## TAREAS A REALIZAR
• 1. Resume en dos oraciones el texto sobre el Palacio.
• 2. Indica si cada afirmación coincide con el texto sobre el Palacio y cita las palabras del texto que lo deciden: (a) Las piezas de terracota llegaron desde Inglaterra. (b) La estructura de hierro está sostenida por 120 columnas. (c) Los tanques tuvieron agua hasta 1978.
• 3. Sigue escribiendo el texto sobre el Palacio a partir de su última oración.

## FUENTE
==========

Levantar una mole de hierro y una de las obras de arquitectura ecléctica icónicas de la Ciudad demandó el trabajo diario de 400 personas durante 7 años, entre 1887 y 1894.
“Lo que le da el carácter, su estilo tan llamativo, son las 300 mil piezas de terracota esmaltada traídas desde Inglaterra", analizó Tartarini.
Un modelo para armar, del otro lado del océano
“Este edificio fue concebido como un modelo para armar. Como una especie de rompecabezas a distancia donde cada pieza tiene su número y letra que se corresponde con la que figura en los planos para saber dónde iba cada una”, explicó el arquitecto sobre la fachada del Palacio. Incluso, más de 120 años después, se conservan y exhiben algunas de las piezas de repuesto que se habían enviado por si alguna se rompía.
¿Por qué la terracota? Fue la pregunta a Tartarini que respondió: “Además de la funcionalidad, porque estaba de moda en esa época y también se utilizaba para las cañerías y resistía mejor el hollín de las fábricas de ese momento”.
“El interior del palacio es una contradicción total con el exterior. Tiene una estructura que puede contener 72 millones de litros de agua y que está en una de las partes más altas de la Ciudad. Esta estructura de hierro tiene tres niveles con cuatro tanques en cada nivel, para ganar altura y fuerza en el agua. Están sostenidos por 180 columnas. Es una de las mayores estructuras de hierro que se construyó en el siglo XIX fuera de Europa”, dijo el titular del museo. Además, contó que proponen que se declare a esta estructura, más la de Caballito y Devoto que son iguales, como Patrimonio de la Humanidad, porque son únicos en su tipo.
El agua dejó de correr hace 4 décadas
“Hasta 1978 tuvieron agua los tanques y, desde esa fecha, pasaron a tener otro elemento muy importante para los porteños: la memoria edilicia de la Ciudad. Hay 2.5 millones de planos históricos dentro de estos grandes tanques de hierro, que pasaron a ser archivos de planos de instalaciones sanitarias”, dijo Tartarini antes de ingresar dentro de uno de los tanques que se transformaron en grandes bibliotecas.
Pero no todo fue gloria desde el principio. A poco de haberse habilitados y, cada tanto, se vaciaban los tanques para hacer la limpieza. En ese momento, entraban las cuadrillas de operarios para limpiar las paredes. Al limpiarlas se dieron cuenta que se iban oxidando y con los cepillos de hierro que se sacaban las escamas oxidadas se iban angostando las paredes.
¿Qué se tuvo que hacer? Revestir todo el hierro interior con paredes de ladrillo y un cemento especial. Por dentro, hoy son piletas de natación con un revoque grisáceo que permitía mayor impermeabilización.

==========

## MATERIAL DE ORIGEN
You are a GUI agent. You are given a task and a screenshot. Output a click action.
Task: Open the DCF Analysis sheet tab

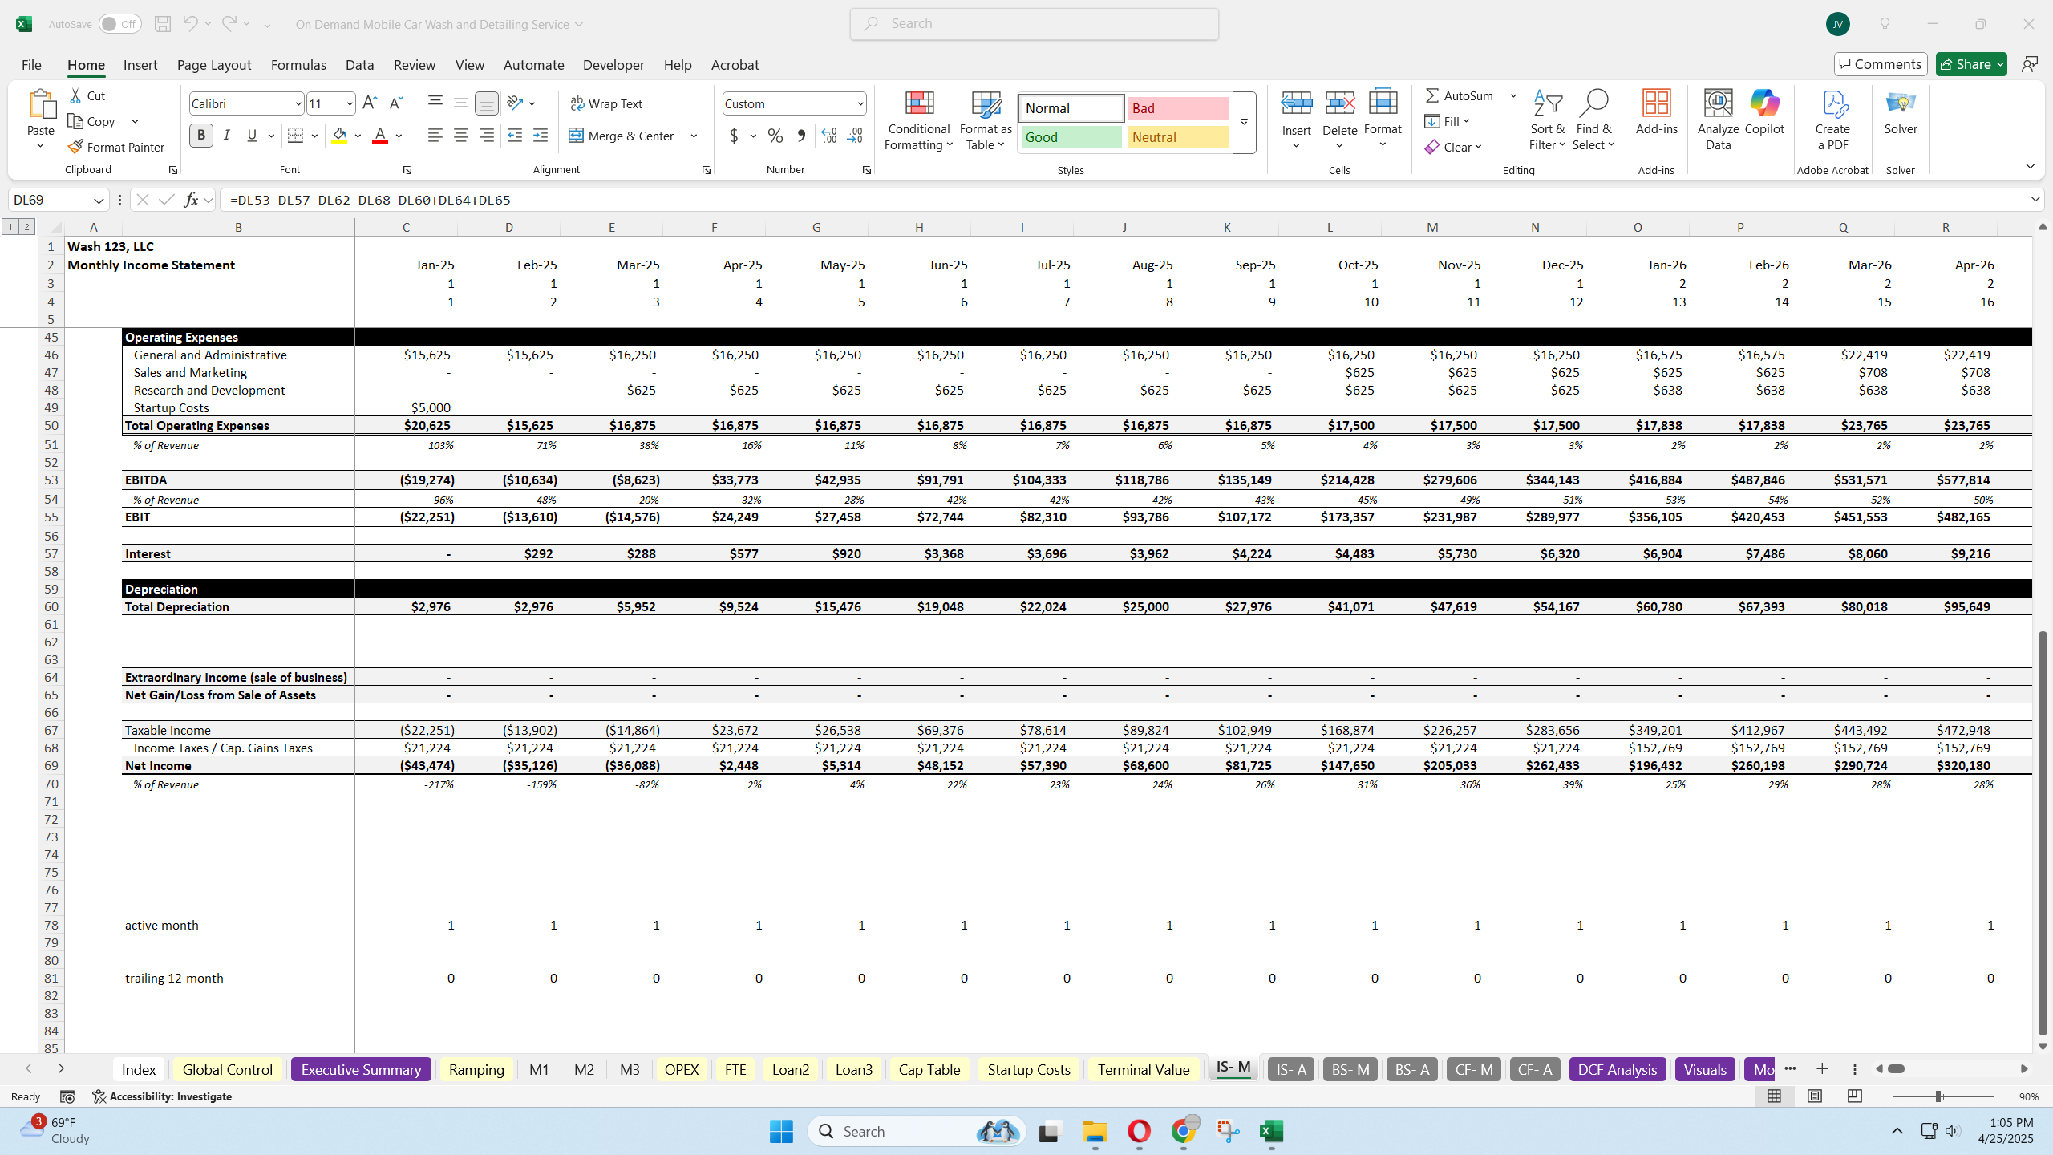1617,1069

==========

## RESULTADOS POR TAREA
• 1. El Palacio se levantó entre 1887 y 1894 con el trabajo diario de 400 personas, y su fachada lleva 300 mil piezas de terracota esmaltada traídas desde Inglaterra, cada una con su número y letra para saber dónde iba. Por dentro tiene una estructura de hierro de tres niveles con cuatro tanques en cada nivel, capaz de contener 72 millones de litros de agua, que desde 1978 guarda 2.5 millones de planos históricos.

• 2.
(a) Sí: "las 300 mil piezas de terracota esmaltada traídas desde Inglaterra".
(b) No: "Están sostenidos por 180 columnas".
(c) Sí: "Hasta 1978 tuvieron agua los tanques".

• 3.
Un palacio lleno de mitos y leyendas
“Pensaban que era la futura sede de la casa de Gobierno. Decían que en los tanques se había suicidado una pareja de enamorados porque los padres no los habían dejado casarse”, dijo Tartarini sobre algunas de las historias que rodearon al Palacio desde que comenzó su construcción y hasta la actualidad.
Tomás Eloy Martínez, relató en su libro “Santa Evita” que el cadáver de Eva Perón estuvo escondido un tiempo en este edificio. Así lo describía en el texto de 1995: El guardián les entregó la soga para que bajaran el ataúd y se alejó por la avenida de pinos, maldiciendo a la noche.
El Coronel imaginaba su misión como una línea recta. Salía de la CGT. Avanzaba dos kilómetros por la avenida Córdoba. Entraba al palacio de Obras Sanitarias por una de las puertas laterales. Ordenaba que descargaran el ataúd. Arrastraba el cuerpo hacia su destino. ‘Dos cuartos vacíos y sellados», había dicho Cifuentes, «en la esquina sudoeste de Obras Sanitarias’.
Lo difícil era conseguir que los soldados transportaran el ataúd, sano y salvo, por la escalera de caracol que desembocaba en el segundo piso. Sano y salvo eran adjetivos que jamás había usado en relación a la muerte. Todas las palabras le parecían ahora desconocidas.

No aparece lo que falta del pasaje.